**WORK TO DO**.
A. In the video compression passage, what is the difference block between the original block and its reference block called?
B. Pick up the video compression passage after its last sentence and continue it.

--- SUPPLIED TEXT ---

#### FIELD OF THE INVENTION

The invention relates to a method and device for encoding a digital video signal and a method and device for decoding a compressed bitstream.

The invention belongs to the field of digital signal processing. A digital signal, such as for example a digital video signal, is generally captured by a capturing device, such as a digital camcorder, having a high quality sensor. Given the capacities of modern capture devices, an original digital signal is likely to have a very high resolution, and, consequently, a very high bitrate. Such a high resolution, high bitrate signal is too large for convenient transmission over a network and/or convenient storage.

DESCRIPTION OF THE PRIOR-ART
In order to solve this problem, it is known in the prior art to compress an original digital video signal into a compressed bitstream.

In particular, several video compression formats are known. Most video compression formats, for example H.263, H.264, MPEG-1, MPEG-2, MPEG-4, SVC, referred to collectively as MPEG-type formats, use block-based discrete cosine transform (DCT) and motion compensation to remove spatial and temporal redundancies. They can be referred to as predictive video formats. Each frame or image of the video signal is divided into slices which are encoded and can be decoded independently. A slice is typically a rectangular portion of the frame, or more generally, a portion of an image. Further, each slice is divided into macroblocks (MBs), and each macroblock is further divided into blocks, typically blocks of 8×8 pixels. The encoded frames are of two types: predicted frames (either predicted from one reference frame called P-frames or predicted from two reference frames called B-frames) and non predicted frames (called Intra frames or I-frames).

To encode an Intra frame, the image is divided into blocks of pixels, a DCT is applied on each block, followed by quantization and the quantized DCT coefficients are encoded using an entropy encoder.

For predicted frames, motion estimation is applied to each block of the considered predicted frame with respect to one (for P-frames) or several (for B-frames) reference frames, and one or several reference blocks are selected. The reference frames are previously encoded and reconstructed frames. The difference block between the original block to encode and its reference block pointed to by the motion vector is calculated. The difference block is called a residual block or residual data. A DCT is then applied to each residual block, and then, quantization is applied to the transformed residual data, followed by an entropy encoding.

There is a need for improving the video compression by providing a better distortion-rate compromise for compressed bitstreams, either a better quality at a given bitrate or a lower bitrate for a given quality.

A possible way of improving a video compression algorithm is improving the predictive encoding, and in particular improving the reference frame or frames, aiming at ensuring that a reference block is close to the block to encode. Indeed, if the reference block is close to the block to encode, the coding cost of the residual is diminished.

--- DATASET EXCERPT ---

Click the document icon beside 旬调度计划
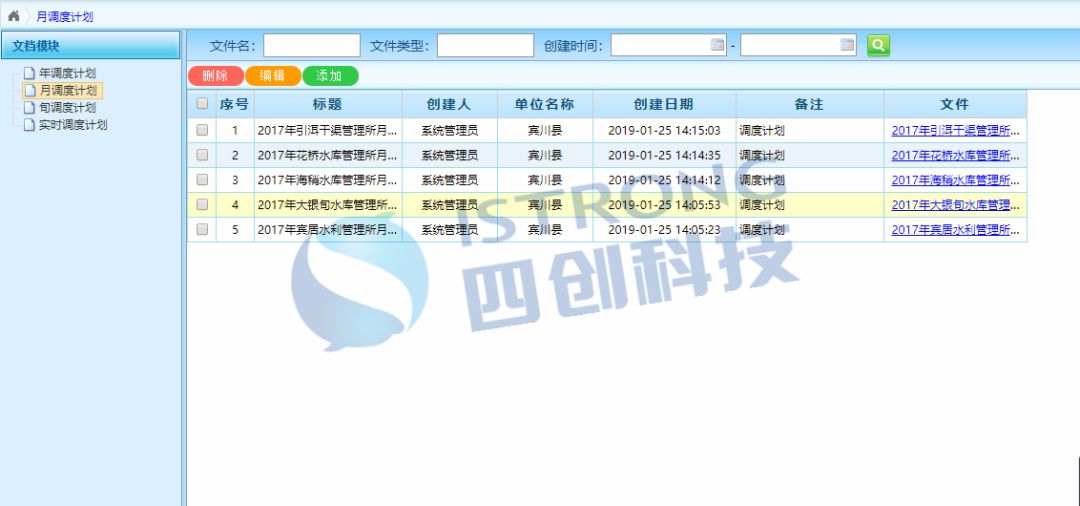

---

**ANSWERS FOR THIS EXERCISE**.
A. It is called a residual block, or residual data.

B.
In the article “Weighted prediction in the H.264/MPEG AVC video coding standard”, by Jill M. Boyce, presented in the IEEE Symposium on Circuits and Systems, Vancouver BC, pp. 789-792, it is proposed to apply an affine transform to a reference frame, the parameters of the affine transform being computed based on the difference between the frame to be encoded and the reference frame. Consequently, in global weighted prediction, an affine transform is applied to the reference frame to obtain a transformed reference frame which is closer to the frame to encode. In a local approach, the affine transform may be applied block by block, and the parameters may be computer per block, based upon the difference between the original block and the reference block provided by motion compensation. The residue is then calculated per block, as the difference between the transformed reference block and the original block to encode. The affine transform parameters are transmitted to a decoder in view of applying the same affine transform at the decoder.

This prior art brings an improvement of the reference frame, but such an improvement is limited since in some cases, the difference between a reference frame and an original frame to encode may not be well modeled via an affine transform. Further, an affine transform of a reference frame may compensate for differences that can be easily compensable via the classical motion compensation.

#### SUMMARY

OF THE INVENTION
It is desirable to address one or more of the prior art drawbacks. To that end, the invention relates to a method for encoding a digital video signal composed of video frames into a bitstream, each video frame being divided into blocks, wherein at least one block of a current frame is encoded by motion compensation using a block of a reference frame. The encoding method comprises the steps of:

computing a difference frame between a current frame and a reference frame of said current frame,

selecting a subset of data representative of the difference frame computed,

encoding said subset of data to obtain an encoded difference frame,

decoding said encoded difference frame and adding the decoded difference frame to said reference frame to obtain an improved reference frame and

using said improved reference frame for motion compensation encoding of said current frame.

Advantageously, the subset of data representative of the difference frame can be selected according an adaptive criterion, taking into account the specific characteristics of the digital video signal to encode. Further, the amount of data to represent the encoded frame difference can be finely tuned, for example in terms of rate-distortion optimization, so as to obtain a good reference frame improvement provided a given bitrate.

According to an embodiment, the method further comprises a step of including the encoded difference frame in the bitstream. Therefore, the encoded frame difference is sent to the decoder along with the encoded video data and can be easily retrieved by a decoder.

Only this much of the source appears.